- [Do this]: Copy out the text of every record below word for word, omitting the pictures.

— START —

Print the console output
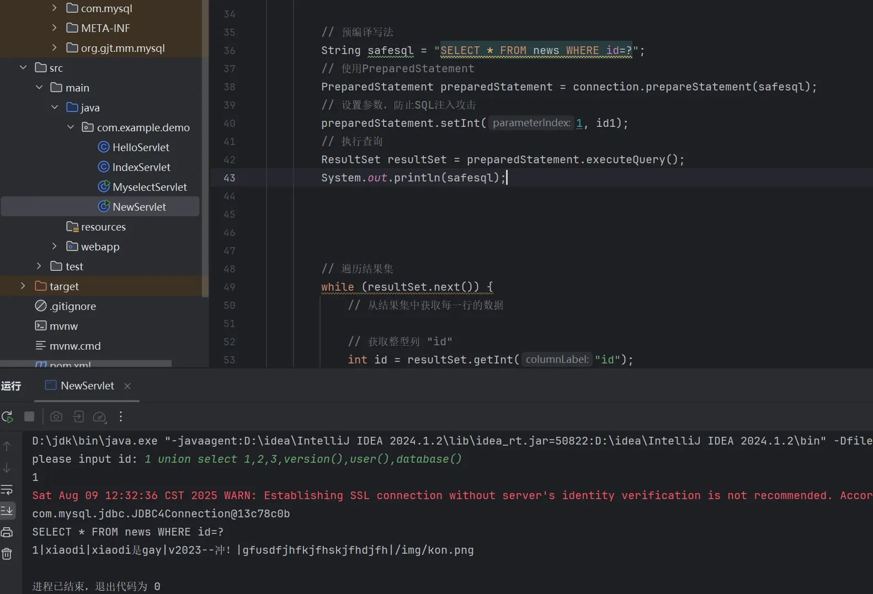 coord(7,532)
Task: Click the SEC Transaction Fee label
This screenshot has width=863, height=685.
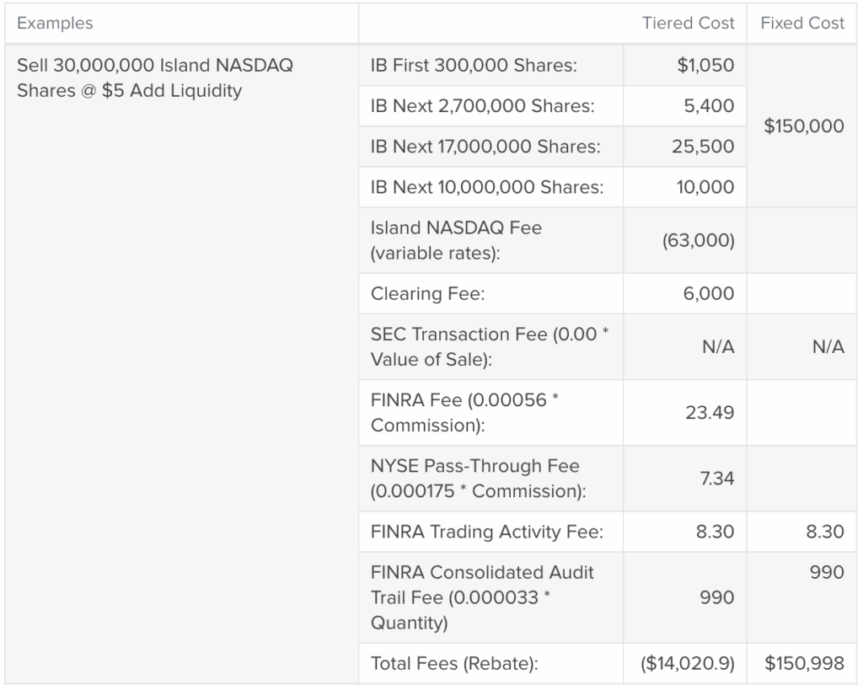Action: click(489, 346)
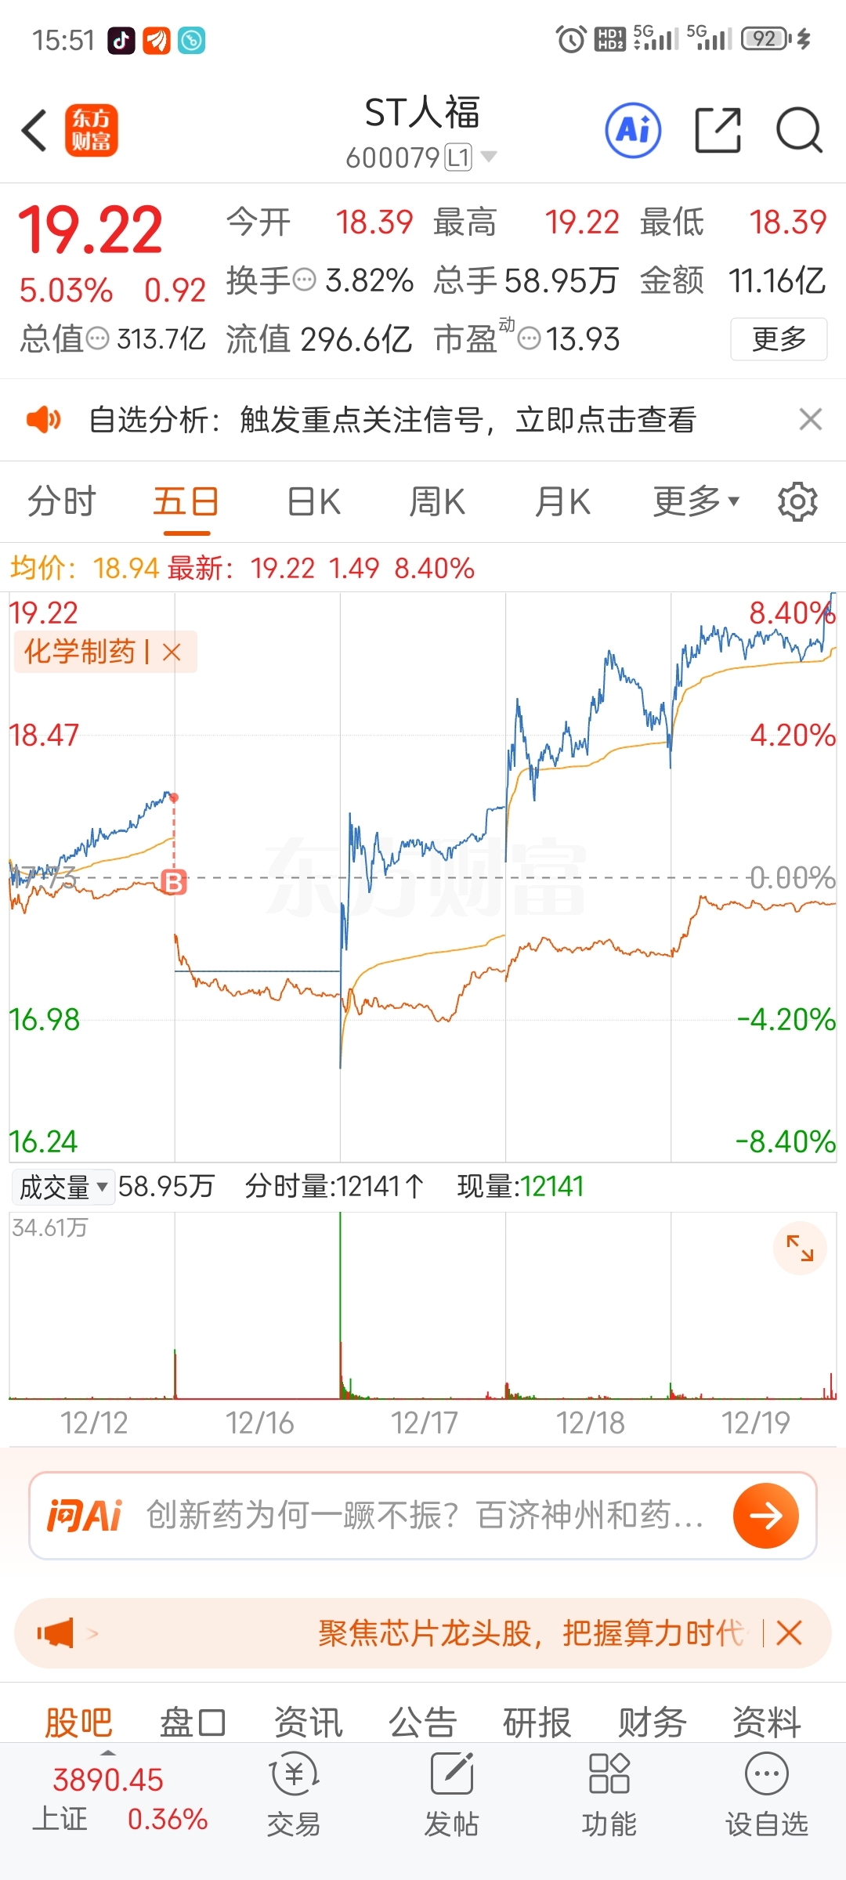The width and height of the screenshot is (846, 1880).
Task: Tap the 交易 trade icon
Action: (294, 1792)
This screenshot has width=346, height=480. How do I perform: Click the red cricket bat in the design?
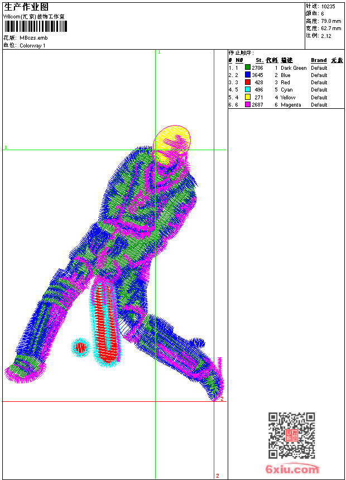pyautogui.click(x=105, y=321)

— END —

- [Correct result]:
Print the console output
 coord(7,532)
Task: Click the SEC Transaction Fee label
This screenshot has width=863, height=685.
Action: click(489, 346)
The width and height of the screenshot is (846, 1880).
Task: Tap the 交易 trade icon
Action: (294, 1792)
This screenshot has width=346, height=480. How do I perform: Click the red cricket bat in the design?
pyautogui.click(x=105, y=321)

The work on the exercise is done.